The 5th Generation Chemical Dependence Program is one of the most unique drug rehab options out there. Based out of North Dakota, this program is run by the Turtle Mountain Band of Chippewa Indians, a Native American tribe. It takes place on an Indian reservation in Belcourt and is catered toward Native American patients.
- Free for Native Americans
- Seven levels of care
Free for Native Americans
Since this program is specifically for Native Americans, it's free for them. In fact, if you're not Native American, 5th Generation will probably refer you to a different center. But if you are Native American, you won't have to pay for your recovery.
Seven Levels of Care
This company calls its approach to addiction recovery the "seven levels of care," with the seven levels being prevention, intervention, outpatient, day treatment, residential care, relapse, and aftercare. Essentially, these are steps that patients go through in order to recover. This is unique and different from the typical 12-step or even non-12-step programs that many other organizations use.
- Limited space
- Overly flexible
5th Generation Chemical Dependence Program can house only 10 patients at a time, which makes it very difficult to get a spot.

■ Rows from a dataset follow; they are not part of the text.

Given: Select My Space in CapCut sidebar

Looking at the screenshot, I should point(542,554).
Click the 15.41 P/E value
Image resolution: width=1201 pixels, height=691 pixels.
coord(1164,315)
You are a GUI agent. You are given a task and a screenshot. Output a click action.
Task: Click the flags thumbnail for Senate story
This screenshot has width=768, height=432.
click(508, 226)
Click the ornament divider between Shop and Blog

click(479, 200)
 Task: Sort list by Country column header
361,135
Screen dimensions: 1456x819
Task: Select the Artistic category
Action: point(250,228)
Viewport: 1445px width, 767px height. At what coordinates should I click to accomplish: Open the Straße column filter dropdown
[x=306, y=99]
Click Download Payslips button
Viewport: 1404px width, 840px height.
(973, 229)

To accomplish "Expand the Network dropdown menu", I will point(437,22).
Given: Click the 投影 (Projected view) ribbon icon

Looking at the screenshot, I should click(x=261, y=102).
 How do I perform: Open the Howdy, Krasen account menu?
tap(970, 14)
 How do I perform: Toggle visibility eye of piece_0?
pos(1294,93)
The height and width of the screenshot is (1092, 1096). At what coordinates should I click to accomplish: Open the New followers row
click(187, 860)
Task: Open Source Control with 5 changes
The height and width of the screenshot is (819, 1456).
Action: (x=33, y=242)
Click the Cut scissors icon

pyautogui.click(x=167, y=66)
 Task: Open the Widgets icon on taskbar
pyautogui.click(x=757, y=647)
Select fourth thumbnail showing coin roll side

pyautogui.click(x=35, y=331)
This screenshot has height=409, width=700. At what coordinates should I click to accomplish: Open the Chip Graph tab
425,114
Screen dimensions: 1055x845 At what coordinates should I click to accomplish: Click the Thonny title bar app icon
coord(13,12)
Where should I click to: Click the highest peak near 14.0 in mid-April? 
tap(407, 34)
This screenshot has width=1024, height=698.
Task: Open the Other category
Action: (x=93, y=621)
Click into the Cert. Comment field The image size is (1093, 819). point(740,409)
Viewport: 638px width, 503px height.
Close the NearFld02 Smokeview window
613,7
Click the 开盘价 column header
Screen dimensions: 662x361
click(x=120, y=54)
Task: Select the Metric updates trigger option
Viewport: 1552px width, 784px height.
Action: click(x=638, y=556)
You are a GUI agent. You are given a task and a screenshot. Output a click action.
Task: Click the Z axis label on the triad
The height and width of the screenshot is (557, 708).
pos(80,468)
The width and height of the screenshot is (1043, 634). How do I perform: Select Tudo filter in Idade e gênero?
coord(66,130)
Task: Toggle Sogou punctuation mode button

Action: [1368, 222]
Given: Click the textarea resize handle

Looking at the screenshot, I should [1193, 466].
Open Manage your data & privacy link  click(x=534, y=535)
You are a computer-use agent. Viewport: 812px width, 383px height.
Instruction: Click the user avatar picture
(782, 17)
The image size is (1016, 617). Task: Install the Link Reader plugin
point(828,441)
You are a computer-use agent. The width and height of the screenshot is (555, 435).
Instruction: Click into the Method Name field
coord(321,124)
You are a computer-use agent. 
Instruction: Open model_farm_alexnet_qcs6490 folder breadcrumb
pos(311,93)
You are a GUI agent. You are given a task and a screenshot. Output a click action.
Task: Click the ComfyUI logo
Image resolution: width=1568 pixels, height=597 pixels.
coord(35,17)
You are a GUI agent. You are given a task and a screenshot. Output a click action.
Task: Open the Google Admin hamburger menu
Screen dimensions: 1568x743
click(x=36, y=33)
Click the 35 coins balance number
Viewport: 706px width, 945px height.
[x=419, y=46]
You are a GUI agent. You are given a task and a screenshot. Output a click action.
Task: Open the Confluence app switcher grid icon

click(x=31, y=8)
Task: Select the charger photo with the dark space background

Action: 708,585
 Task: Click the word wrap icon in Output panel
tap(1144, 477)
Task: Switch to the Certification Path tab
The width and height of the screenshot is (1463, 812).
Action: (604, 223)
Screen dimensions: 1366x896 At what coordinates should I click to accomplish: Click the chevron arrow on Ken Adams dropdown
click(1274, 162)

Compared to some other rehabilitation facilities, 5th Generation's program is extremely flexible-almost too flexible. For example, the organization isn't very strict about how long a patient must stay in the program, and it doesn't require patients to have a sponsor. These aren't limitations to some clients, but for others, having these guidelines can be the difference in their recovery.
The Bottom Line
Overall, 5th Generation is an extremely individualized program. It is a recommended company for individuals who are Native American and who prefer a more flexible program with an alternative approach to the 12-step model.
For other clients, however, this program is probably too specific or even too loose to be helpful for recovery. The organization's seven levels of care include all the essential elements of recovery, but individuals may want to determine how strict they'd like their rehabilitation to be so they can be successful.